_EXERCISE_
From the entries below, please output exactly the lines starting at the one containing "Our Story (1289, 1198)" and ending at the one containing "Our Approach (1303, 1240)", both included.

───── DATA UNDER STUDY

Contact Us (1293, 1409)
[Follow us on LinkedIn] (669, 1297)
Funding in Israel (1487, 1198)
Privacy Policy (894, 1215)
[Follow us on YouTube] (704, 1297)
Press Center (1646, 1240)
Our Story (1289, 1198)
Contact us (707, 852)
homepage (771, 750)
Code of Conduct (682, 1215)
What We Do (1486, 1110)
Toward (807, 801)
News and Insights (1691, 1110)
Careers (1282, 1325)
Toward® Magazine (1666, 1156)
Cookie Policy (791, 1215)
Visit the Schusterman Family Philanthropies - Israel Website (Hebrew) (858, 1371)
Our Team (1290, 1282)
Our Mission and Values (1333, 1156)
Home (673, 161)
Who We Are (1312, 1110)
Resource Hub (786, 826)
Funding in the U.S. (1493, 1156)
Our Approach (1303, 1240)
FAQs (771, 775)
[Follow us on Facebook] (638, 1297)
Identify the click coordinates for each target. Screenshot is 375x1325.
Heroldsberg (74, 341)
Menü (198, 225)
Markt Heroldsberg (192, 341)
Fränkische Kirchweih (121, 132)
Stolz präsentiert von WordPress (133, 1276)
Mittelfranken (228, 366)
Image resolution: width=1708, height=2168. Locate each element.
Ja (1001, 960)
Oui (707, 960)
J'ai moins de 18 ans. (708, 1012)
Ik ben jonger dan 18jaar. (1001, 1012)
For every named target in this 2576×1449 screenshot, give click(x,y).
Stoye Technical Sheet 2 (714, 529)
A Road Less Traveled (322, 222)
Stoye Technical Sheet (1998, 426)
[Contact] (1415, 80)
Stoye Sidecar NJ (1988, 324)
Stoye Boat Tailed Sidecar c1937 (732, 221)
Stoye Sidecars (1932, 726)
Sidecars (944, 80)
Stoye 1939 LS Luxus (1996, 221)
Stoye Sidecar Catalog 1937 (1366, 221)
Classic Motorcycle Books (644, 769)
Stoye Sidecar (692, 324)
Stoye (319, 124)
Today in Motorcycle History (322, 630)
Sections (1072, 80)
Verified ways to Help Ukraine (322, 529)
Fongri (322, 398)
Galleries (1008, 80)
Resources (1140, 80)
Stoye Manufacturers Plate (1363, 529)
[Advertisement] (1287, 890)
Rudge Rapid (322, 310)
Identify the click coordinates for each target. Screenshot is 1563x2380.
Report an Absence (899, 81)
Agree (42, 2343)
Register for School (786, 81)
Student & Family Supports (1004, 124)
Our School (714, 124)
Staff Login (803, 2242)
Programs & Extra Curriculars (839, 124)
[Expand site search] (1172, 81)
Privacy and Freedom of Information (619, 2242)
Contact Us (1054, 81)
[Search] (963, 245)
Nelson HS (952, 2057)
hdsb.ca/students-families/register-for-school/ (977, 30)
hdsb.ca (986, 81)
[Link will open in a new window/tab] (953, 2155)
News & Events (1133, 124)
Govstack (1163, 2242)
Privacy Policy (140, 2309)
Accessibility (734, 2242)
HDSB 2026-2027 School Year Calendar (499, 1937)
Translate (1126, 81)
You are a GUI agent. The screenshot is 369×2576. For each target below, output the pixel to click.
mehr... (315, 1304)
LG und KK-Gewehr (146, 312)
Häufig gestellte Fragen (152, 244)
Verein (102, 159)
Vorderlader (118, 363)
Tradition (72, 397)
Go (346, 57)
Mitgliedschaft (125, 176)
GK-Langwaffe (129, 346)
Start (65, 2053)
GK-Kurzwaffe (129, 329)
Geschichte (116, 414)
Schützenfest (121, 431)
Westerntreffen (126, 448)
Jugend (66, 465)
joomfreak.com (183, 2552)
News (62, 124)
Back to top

──────────

_OUTPUT FOR THIS EXERCISE_
Our Story (1289, 1198)
Contact us (707, 852)
homepage (771, 750)
Code of Conduct (682, 1215)
What We Do (1486, 1110)
Toward (807, 801)
News and Insights (1691, 1110)
Careers (1282, 1325)
Toward® Magazine (1666, 1156)
Cookie Policy (791, 1215)
Visit the Schusterman Family Philanthropies - Israel Website (Hebrew) (858, 1371)
Our Team (1290, 1282)
Our Mission and Values (1333, 1156)
Home (673, 161)
Who We Are (1312, 1110)
Resource Hub (786, 826)
Funding in the U.S. (1493, 1156)
Our Approach (1303, 1240)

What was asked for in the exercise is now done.